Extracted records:
■ ■ ■ ■ ■ ■ ■
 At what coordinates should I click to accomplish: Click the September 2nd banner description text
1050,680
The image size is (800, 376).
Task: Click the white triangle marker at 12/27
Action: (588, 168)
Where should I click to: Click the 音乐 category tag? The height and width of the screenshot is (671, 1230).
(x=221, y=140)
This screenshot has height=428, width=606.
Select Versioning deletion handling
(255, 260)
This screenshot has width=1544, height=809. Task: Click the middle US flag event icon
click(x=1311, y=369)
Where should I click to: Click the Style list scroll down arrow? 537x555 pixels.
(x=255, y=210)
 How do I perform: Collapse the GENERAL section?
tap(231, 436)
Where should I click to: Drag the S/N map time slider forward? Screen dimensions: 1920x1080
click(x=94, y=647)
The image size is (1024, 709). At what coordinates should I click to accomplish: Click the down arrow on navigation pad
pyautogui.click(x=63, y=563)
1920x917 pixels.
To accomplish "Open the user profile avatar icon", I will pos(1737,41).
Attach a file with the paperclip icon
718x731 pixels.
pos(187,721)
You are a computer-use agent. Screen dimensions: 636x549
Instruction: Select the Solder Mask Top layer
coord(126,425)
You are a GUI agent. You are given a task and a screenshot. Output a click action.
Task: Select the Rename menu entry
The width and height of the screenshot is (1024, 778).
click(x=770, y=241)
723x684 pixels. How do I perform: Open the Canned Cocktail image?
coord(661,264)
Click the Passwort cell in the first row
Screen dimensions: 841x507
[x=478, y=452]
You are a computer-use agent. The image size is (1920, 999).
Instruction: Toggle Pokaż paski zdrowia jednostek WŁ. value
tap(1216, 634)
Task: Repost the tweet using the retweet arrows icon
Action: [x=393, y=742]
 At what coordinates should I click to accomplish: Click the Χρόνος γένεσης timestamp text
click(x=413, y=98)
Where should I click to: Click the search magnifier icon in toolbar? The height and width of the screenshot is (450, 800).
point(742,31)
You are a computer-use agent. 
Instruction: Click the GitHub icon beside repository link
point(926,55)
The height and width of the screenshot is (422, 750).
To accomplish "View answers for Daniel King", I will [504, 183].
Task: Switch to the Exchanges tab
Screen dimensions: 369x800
■ ■ ■ ■ ■ ■ ■
Problem to solve :: Look above for the line holding "Where should I click to: Click the Style" and the line holding "You are a computer-use agent. Screen", then output exactly those two lines and every line between them, nothing more.

Exercise output ::
Where should I click to: Click the Style list scroll down arrow? 537x555 pixels.
(x=255, y=210)
 How do I perform: Collapse the GENERAL section?
tap(231, 436)
Where should I click to: Drag the S/N map time slider forward? Screen dimensions: 1920x1080
click(x=94, y=647)
The image size is (1024, 709). At what coordinates should I click to accomplish: Click the down arrow on navigation pad
pyautogui.click(x=63, y=563)
1920x917 pixels.
To accomplish "Open the user profile avatar icon", I will pos(1737,41).
Attach a file with the paperclip icon
718x731 pixels.
pos(187,721)
You are a computer-use agent. Screen dimensions: 636x549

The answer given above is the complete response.